EU General Court Upholds EU-U.S. Data Privacy Framework
In Short
The Situation: On September 3, 2025, the General Court of the European Union dismissed an action for annulment brought by a French member of Parliament against the European Commission's decision recognizing the adequacy of the level of protection for personal data transferred to the United States under the EU–U.S. Data Privacy Framework ("DPF").
The Result: The ruling confirms that transfers of personal data from the EU to U.S. organizations that have certified under the DPF may continue based on the European Commission's adequacy decision.
Looking Ahead: While the General Court's decision allows continued use of the EU-U.S. DPF, further appeals and legal challenges are possible. The European Commission will keep monitoring U.S. data protection standards and may revise the adequacy decision if needed. Organizations should stay alert to legal developments and be ready to adjust their data transfer practices accordingly.
Background
As reported in our previous Jones Day Alert, the European Commission adopted the contested adequacy decision in July 2023 following U.S. reforms, notably Executive Order 14086 and the Attorney General's Regulation 28 CFR Part 201, which established the Data Protection Review Court ("DPRC").
The DPF was designed in response to the EU Court of Justice's Schrems I (2015) and Schrems II (2020) judgments, which invalidated previous frameworks for transferring data from the EU to the U.S. (the Safe Harbor and the EU-U.S. Privacy Shield; see our Jones Day Commentary on the Schrems II ruling).

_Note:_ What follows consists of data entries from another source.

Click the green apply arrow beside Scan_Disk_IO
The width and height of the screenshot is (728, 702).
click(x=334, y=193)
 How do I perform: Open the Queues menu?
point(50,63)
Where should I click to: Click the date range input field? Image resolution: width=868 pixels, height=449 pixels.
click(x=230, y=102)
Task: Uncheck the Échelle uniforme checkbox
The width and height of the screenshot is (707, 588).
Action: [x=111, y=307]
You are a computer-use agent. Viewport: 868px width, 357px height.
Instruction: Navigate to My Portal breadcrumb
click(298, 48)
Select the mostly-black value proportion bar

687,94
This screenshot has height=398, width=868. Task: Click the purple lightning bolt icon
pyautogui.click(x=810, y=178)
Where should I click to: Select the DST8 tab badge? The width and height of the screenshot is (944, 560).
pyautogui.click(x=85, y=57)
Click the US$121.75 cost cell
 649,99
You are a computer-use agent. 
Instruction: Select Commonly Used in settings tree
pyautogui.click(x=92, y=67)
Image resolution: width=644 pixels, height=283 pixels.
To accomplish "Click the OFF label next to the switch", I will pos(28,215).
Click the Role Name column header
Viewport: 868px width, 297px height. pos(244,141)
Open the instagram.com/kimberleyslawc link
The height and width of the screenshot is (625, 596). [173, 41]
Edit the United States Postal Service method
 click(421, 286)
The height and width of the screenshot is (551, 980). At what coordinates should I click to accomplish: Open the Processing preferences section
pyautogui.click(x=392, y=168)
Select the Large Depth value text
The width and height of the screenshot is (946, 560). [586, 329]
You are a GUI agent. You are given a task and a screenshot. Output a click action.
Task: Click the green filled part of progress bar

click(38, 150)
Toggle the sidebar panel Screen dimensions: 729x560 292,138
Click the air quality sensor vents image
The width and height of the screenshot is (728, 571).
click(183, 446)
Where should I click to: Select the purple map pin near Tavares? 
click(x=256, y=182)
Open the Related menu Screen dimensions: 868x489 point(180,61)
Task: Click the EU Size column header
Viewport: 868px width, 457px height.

French Member of Parliament Philippe Latombe challenged the European Commission's Implementing Decision (EU) 2023/1795 of July 10, 2023 (the "Adequacy Decision"), arguing that: (i) the DPRC lacked independence and impartiality; and (ii) U.S. intelligence agencies' practice of bulk data collection violated Articles 7, 8, and 47 of the Charter of Fundamental Rights of the EU.
The Court's Reasoning
On the DPRC's Independence: The General Court found that the DPRC's structure, appointment process, and safeguards, including limited grounds for dismissal and prohibition of undue influence, ensured independence and impartiality. It emphasized that the European Commission must continuously monitor the U.S. legal framework and can suspend, amend, or repeal the adequacy decision if protections deteriorate.
On Bulk Data Collection: The General Court ruled that the Schrems II ruling did not require ex ante authorization by an independent body for bulk collection. What matters in the court's review of the adequacy decision is the availability of ex post judicial review of the intelligence agencies' decisions to implement bulk data collection, which the DPRC provides. Accordingly, U.S. law is deemed to provide protections "essentially equivalent" to those under EU law.
As a result, the court found that, at the date of adoption of the adequacy decision, the U.S. legal framework ensured an adequate level of protection for personal data transferred under the DPF and the challenge by Philippe Latombe was dismissed in its entirety.
Three Key Takeaways
- Organizations located in the United States and having certified compliance with the DPF may continue to rely on this framework for receiving and processing personal data sent from the EU.
- The European Commission must continuously reassess the framework in light of legal or practical changes that may arise. Data exporters should also continue monitoring U.S. congressional and executive activity, as well as reports from the European Commission, to make sure the data transfer safeguards that they rely upon remain valid.
- The judgment can be appealed to the Court of Justice of the EU within two months and 10 days. Stakeholders should remain alert to possible further litigation relating to the DPF.